補足:COUNTIFS関数のほうがSUMPRODUCT関数より速い
『COUNTIFS関数』は『Excel2007』で追加されました。それ以前のバージョンでは、『SUMPRODUCT関数』を使う方法がよく紹介されています。
次の2つの式は、どちらも上記で説明したグループ別に20歳未満を対象に順位を付ける式です。
=COUNTIFS($A$2:$A$7,A3,$B$2:$B$7,"<20",$C$2:$C$7,">"&C3)+1 =SUMPRODUCT(($A$2:$A$7=A6)*($B$2:$B$7<20)*($C$2:$C$7>C6))+1 ←上と同等の式
さらに、次の式のように範囲を列全体($A:$Aなど)にした場合、『COUNTIFS関数』は『データが入った最後の行』を検出して無駄な計算を省きますが、『SUMPRODUCT関数』はシートの全行を計算します。
=COUNTIFS($A:$A,A2,$B:$B,"<20",$C:$C,">"&C2)+1 =SUMPRODUCT(($A:$A=A2)*($B:$B<20)*($C:$C>C2))+1 ←上と同等の式
5000行のデータに下記の1~4の式で順位付け。
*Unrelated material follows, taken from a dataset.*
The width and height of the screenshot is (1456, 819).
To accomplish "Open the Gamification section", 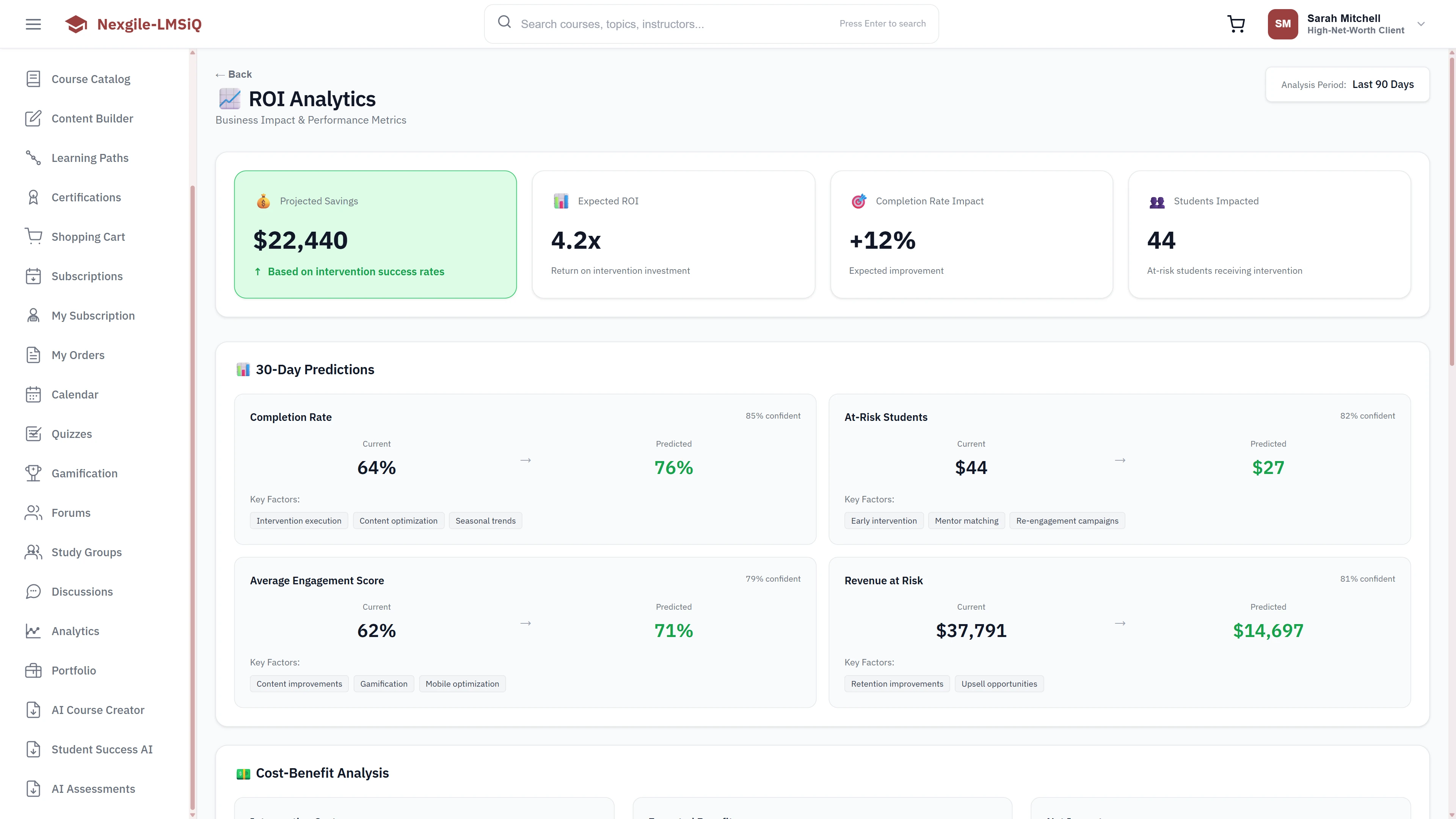I will coord(84,473).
各3回計測。
1:COUNTIFS 行指定 =IF(B2<20,COUNTIFS($A$2:$A$5000,A2,$B$2:$B$5000,"<20",$C$2:$C$5000,">"&C2)+1,"対象外"),"対象外") 2:COUNTIFS 全行 =IF(B2<20,COUNTIFS($A:$A,A2,$B:$B,"<20",$C:$C,">"&C2)+1,"対象外") 3:SUMPRODUCT 行指定 =IF(B2<20,SUMPRODUCT(($A$2:$A$5000=A2)*($B$2:$B$5000<20)*($C$2:$C$5000>C2))+1,"対象外") 4:SUMPRODUCT 全行 =IF(B2<20,SUMPRODUCT(($A:$A=A2)*($B:$B<20)*($C:$C>C2))+1,"対象外")
測定回数 | 1回目 | 2回目 | 3回目 |
---|---|---|---|
1:COUNTIFS 行指定 | 4.46秒 | 4.42秒 | 4.43秒 |
2:COUNTIFS 全行 | 5.45秒 | 5.47秒 | 5.49秒 |
3:SUMPRODUCT 行指定 | 7.53秒 | 7.56秒 | 7.57秒 |
4:SUMPRODUCT 全行 | 44.44秒 | 44.45秒 | 44.47秒 |
参考ページ
あとがき
Excelのシートの最大行数はExcel2003までは6万5536行(256列)で、Excel2007からは104万8576行(1万6384列)あるそうです。
ずっと6万5536行思ってましたが、今はかなり増えてました。
行が増えたこともあって、データの末尾を検出する関数が実装されたんでしょうか。
範囲の指定に列全体(A:A等)を使う場合は、関数によっては処理がめちゃくちゃ重くなるので気をつけた方が良さそうです。